Parmi les forêts, il est important de distinguer les forêts primaires (ou anciennes) des forêts récentes ou dégradées. Les forêts primaires sont le résultat de millions d’années d’évolution et d’interaction entre les espèces qui les habitent, dont l’homme. Lorsqu’une forêt primaire est détruite il n’est plus possible de la reconstituer, la richesse de sa biodiversité en est perdue à jamais. Il faut plusieurs millions d’années pour faire une forêt primaire.

Il est également nécessaire de distinguer les forêts véritables des plantations d’arbres en monoculture promues par les industriels de la pâte à papier ou de l’huile de palme. Ces plantations s’étendent désormais sur des millions d’hectares à la surface du globe, asséchant les nappes phréatiques et dépossédant les communautés autochtones de leurs territoires, donc de leurs ressources.

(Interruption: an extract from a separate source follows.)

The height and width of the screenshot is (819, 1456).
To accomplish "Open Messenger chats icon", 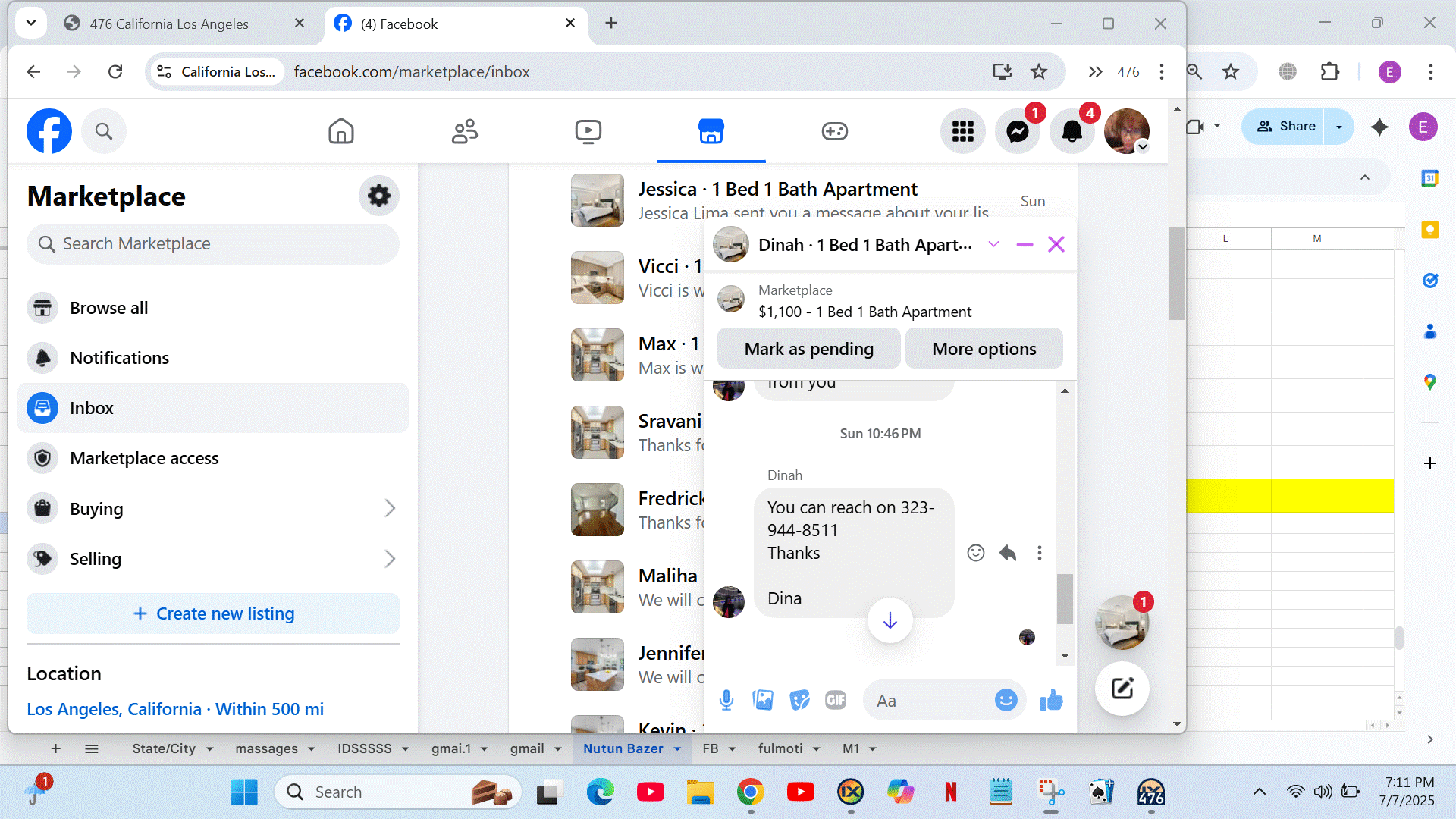I will click(1017, 131).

Ces plantations n’ont de forêt que le nom, en vérité elles sont une cause de déforestation parmi les autres, à l’instar des plantations industrielles de soja, de l’élevage extensif des bovins et des industries extractives.

A travers le monde, les passionnés de préservation forestière qui regardent ces questions au prisme des revendications autochtones se coordonnent grâce au réseau WRM.